We calculate graph attributes like Clustering Coefficient , PageRank , •	HITS Algorithm , Betweenness Centrality

In [None]:
ig_G = ig.Graph.from_networkx(G_train)

cluster = nx.clustering(G_train)

rank = nx.pagerank(G_train)

h,a = nx.hits(G_train)

bet = ig_G.betweenness(directed=True, cutoff=5)

katz_centrality = nx.katz_centrality(G_train)

Here we generate the training data for the negatives and positives examples . Here the user can uncomment or comment out the features that want to have the models or the features that he does not want to have

In [None]:
import numpy as np
import networkx as nx
from collections import defaultdict
from tqdm import tqdm
import time

def generate_training_data(negatives, positives):


    X_data = []
    y_data = []

    # Process NEGATIVE examples
    for source, target in tqdm(negatives, desc="Processing negative examples"):
        #start_time = time.time()

        # max_sim, avg_sim, count_above = get_sentence_bert_features(source, target, sentence_bert_embeddings)

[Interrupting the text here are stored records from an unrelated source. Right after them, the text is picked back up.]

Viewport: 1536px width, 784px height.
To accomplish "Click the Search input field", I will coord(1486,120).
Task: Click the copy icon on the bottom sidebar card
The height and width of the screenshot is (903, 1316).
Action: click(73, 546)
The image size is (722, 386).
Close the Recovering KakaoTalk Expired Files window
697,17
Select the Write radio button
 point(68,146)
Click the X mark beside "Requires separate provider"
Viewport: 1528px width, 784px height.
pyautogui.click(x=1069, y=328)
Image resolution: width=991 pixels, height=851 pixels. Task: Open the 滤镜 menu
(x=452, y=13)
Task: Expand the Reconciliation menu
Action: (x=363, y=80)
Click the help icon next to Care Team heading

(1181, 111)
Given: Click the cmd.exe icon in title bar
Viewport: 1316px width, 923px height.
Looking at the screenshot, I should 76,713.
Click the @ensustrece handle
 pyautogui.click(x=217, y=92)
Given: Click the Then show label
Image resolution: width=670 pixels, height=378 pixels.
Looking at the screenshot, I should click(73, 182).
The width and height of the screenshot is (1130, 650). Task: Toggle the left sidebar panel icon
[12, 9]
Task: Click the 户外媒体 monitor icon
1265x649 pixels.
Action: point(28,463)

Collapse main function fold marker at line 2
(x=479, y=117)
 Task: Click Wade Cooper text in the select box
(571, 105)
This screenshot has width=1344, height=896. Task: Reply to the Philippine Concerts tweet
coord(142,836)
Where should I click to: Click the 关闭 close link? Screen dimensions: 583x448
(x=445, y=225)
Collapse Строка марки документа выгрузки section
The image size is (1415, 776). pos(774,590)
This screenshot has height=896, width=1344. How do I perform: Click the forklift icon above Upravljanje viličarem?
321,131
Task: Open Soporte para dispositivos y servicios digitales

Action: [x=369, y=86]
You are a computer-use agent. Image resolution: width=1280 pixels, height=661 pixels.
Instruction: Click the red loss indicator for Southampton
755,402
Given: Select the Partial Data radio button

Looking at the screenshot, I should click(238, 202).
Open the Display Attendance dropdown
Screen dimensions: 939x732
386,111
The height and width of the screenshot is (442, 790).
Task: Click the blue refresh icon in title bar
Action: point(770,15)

        # Combine original features with new ones
        features = [
            get_text_similarity(source, target),
            get_author_overlap(source, target),
            get_common_neighbors(source, target),
            get_jaccard_coefficient(source, target),
            get_preferential_attachment(source, target),
            get_embedding_similarity(source, target, node_embeddings),
            get_bert_similarity(source, target, sci_bert),
            cluster[source] + cluster[target],
            abs(cluster[source] - cluster[target]),
            rank[source] + rank[target],
            abs(rank[source] - rank[target]),
            h[source] + h[target],
            abs(h[source] - h[target]),
            a[source] + a[target],
            abs(a[source] - a[target]),
            bet[source] + bet[target],
            abs(bet[source] - bet[target]),
            katz_centrality[source] + katz_centrality[target],
            abs(katz_centrality[source] - katz_centrality[target]),
            calculate_adamic_adar(source, target),
            # calculate_shortest_path(source, target)
            # max_sim,
            # avg_sim,
            # count_above,
        ]



        #end_time = time.time()
        X_data.append(features)
        y_data.append(0)




    # Process POSITIVE examples
    for source, target in tqdm(positives, desc="Processing positive examples"):
        #start_time = time.time()  # Start timer

        # max_sim, avg_sim, count_above = get_sentence_bert_features(source, target, sentence_bert_embeddings)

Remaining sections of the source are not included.